Tag 5: Achtung: Sonne. blauer Himmel. Sonne. blauer Himmel. Sonne. Mega-Jackpot :)
Es war um 7 Uhr schon klar, dass dieser zusätzliche Tagesskipass die Investition des Jahrhunderts werden sollte. Nachdem Löön in Windeseile ihr geliebtes Frühstücksfestmahl verschlungen hatte und auch alle anderen heute etwas zügiger zu Potte kamen (außer Becks, die war wie immer die Letzte), verstauten wir sämtliches Gepäck abreisebereit ins Auto und fuhren hoch Richtung Gletscher. An der Kasse versuchte Kristin nochmal ihr Glück und zückte ihren Schwerbehindertenausweis. Diesmal mit Erfolg. Immerhin 5€ Ermäßigung und ein Foto, welches in Großformat auf dem Display an der Seilbahn prangte, während wir eincheckten. Na, wenn es das wert war.. ;) Endlich oben angekommen trauten wir unseren Augen nicht. Und eigentlich ist es auch mit Worten nicht annähernd zu beschreiben. 3029 Meter. Gletscher. Berge und Bäume. Mit meterhohem Pulverschnee bedeckt. Strahlender Sonnenschein und wolkenloser blauer Himmel. Wahnsinn. Und immer wieder atemberaubend diese Kulisse. Definitiv das Highlight und krönender Abschluss der ganzen Woche. Ski- und Boardfahren bei absoluten Traumverhältnissen bestimmte unseren letzten Tag.
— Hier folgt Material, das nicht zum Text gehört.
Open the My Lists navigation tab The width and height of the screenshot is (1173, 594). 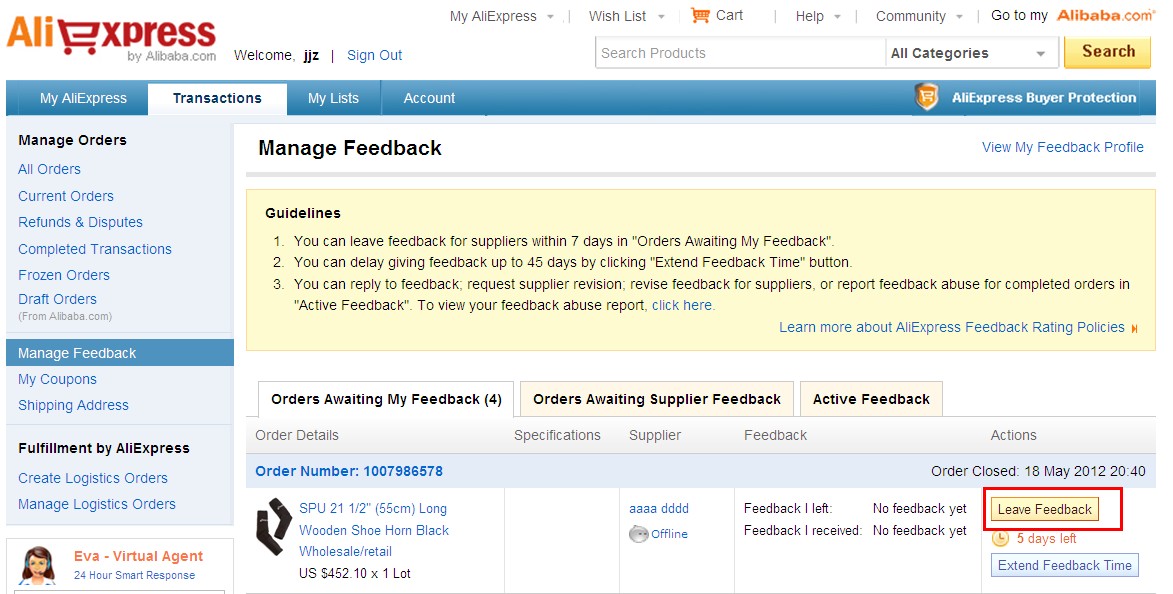point(333,98)
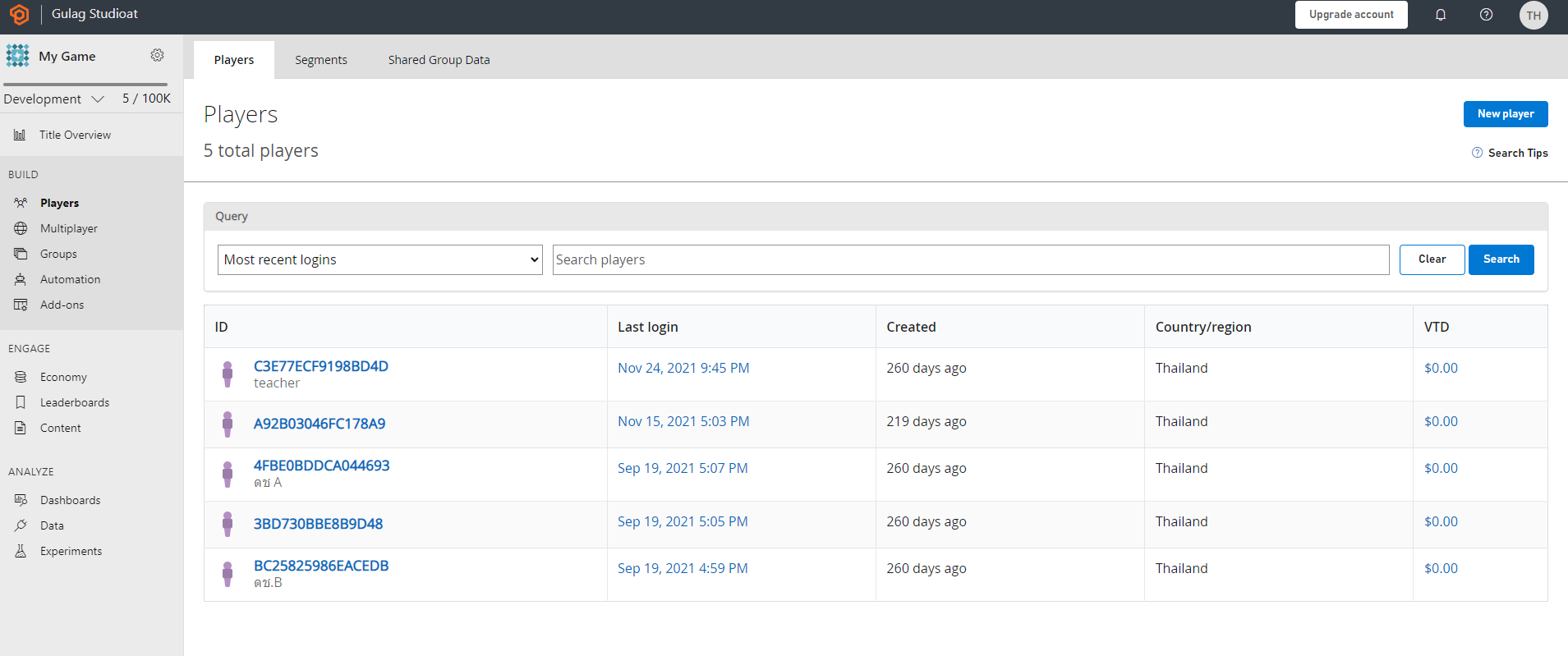Click the Search players input field
Image resolution: width=1568 pixels, height=656 pixels.
970,259
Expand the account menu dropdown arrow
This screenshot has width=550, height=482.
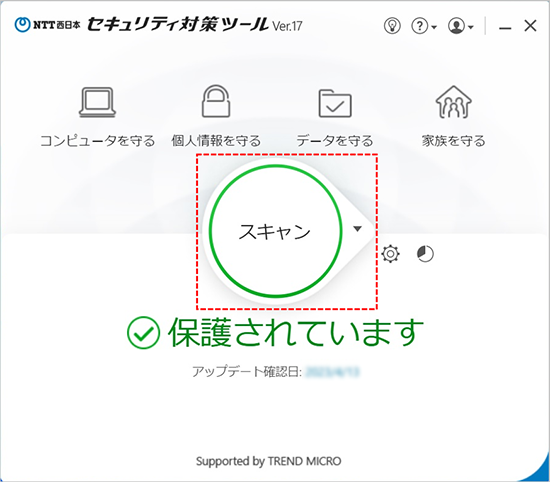coord(471,27)
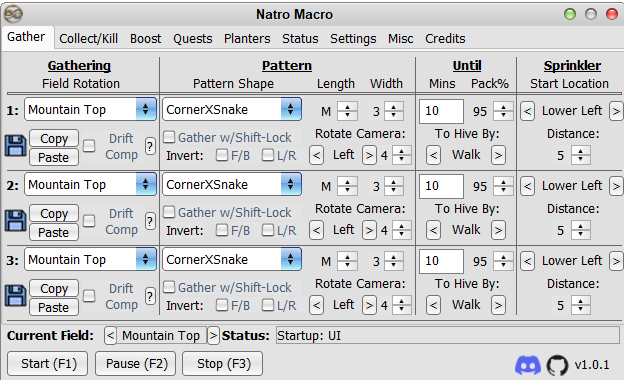Switch to the Planters tab

[x=247, y=39]
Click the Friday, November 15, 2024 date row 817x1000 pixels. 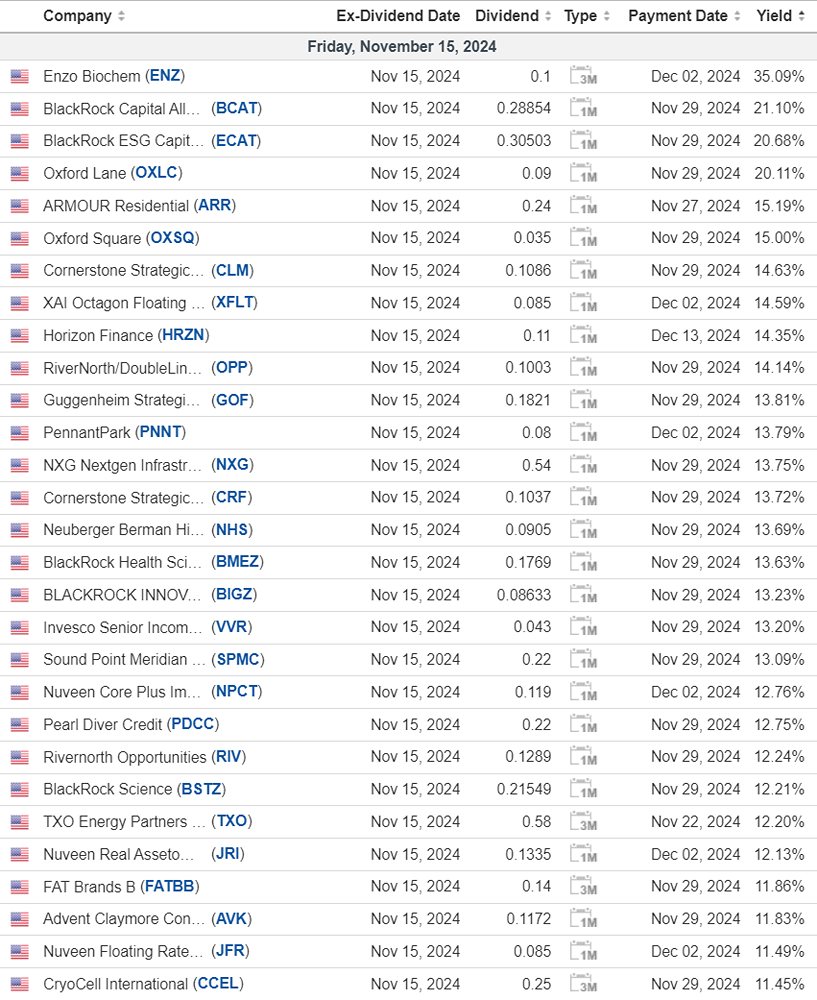402,47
Natürlich durften auch hier ein ‚paar‘ Bilder nicht fehlen. Gegen Nachmittag machten wir uns dann auf den Weg ins Tal und zurück in die Heimat. Stau war vorprogrammiert aber das störte uns nicht. Denn genau solche Tage sind Erinnerungen fürs Leben und zusammen mit den richtigen Leuten am richtigen Ort hat doch jeder Tag das Potenzial etwas besonderes zu sein oder? :)


Top 3: unnütze Mitnahmen:
1. Glätteisen
2. Kristins Blusen
3. Sonnenbrille

Top 3: wichtigste Mitnahmen:
1. Taschentücher 
2. Thermounterwäsche
3. Reiseapotheke

Top 3: Floskeln 
0. Morgen scheint die Sonne. 
0. Ganz oben sind keine Wolken. 
0. Aber Morgen Abend gehen wir Essen.